> [AIM OF THE TASK]: Which lines below contain the word "label"? Pull out each one.
________________________________________
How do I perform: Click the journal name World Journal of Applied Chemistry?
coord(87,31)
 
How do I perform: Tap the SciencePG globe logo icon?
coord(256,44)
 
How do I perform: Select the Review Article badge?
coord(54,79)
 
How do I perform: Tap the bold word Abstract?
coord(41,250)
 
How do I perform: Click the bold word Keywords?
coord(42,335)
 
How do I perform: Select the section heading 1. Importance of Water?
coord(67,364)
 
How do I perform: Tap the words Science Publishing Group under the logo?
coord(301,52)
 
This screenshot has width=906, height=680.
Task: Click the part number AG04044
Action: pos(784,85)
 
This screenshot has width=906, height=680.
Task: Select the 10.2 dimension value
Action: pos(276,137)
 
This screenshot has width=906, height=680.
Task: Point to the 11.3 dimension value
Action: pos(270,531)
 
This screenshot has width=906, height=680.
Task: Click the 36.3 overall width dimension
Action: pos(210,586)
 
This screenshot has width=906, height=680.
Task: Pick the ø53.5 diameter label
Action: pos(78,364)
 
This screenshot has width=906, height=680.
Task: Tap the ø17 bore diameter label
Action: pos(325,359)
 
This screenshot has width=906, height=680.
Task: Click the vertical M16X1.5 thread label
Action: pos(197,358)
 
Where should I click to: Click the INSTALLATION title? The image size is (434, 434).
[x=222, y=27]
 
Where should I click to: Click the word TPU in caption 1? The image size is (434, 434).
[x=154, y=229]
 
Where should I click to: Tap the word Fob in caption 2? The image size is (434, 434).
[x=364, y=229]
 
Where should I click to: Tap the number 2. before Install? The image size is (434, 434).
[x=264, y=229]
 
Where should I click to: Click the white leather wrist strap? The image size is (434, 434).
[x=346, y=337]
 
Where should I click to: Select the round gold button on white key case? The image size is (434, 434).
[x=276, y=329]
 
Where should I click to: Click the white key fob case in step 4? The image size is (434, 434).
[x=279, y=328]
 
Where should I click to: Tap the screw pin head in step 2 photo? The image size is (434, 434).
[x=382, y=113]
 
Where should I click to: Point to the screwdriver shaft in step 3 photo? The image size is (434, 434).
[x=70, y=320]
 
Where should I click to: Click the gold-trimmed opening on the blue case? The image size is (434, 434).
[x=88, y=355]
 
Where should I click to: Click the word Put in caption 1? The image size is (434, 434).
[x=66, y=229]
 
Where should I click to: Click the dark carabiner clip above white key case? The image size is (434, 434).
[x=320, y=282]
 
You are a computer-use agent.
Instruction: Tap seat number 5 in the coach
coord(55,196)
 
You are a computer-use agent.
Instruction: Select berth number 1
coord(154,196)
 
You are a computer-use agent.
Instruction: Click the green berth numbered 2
________________________________________
> [RESPONSE TO THIS EXERCISE]:
Task: Pick the ø53.5 diameter label
Task: Tap the ø17 bore diameter label
Task: Click the vertical M16X1.5 thread label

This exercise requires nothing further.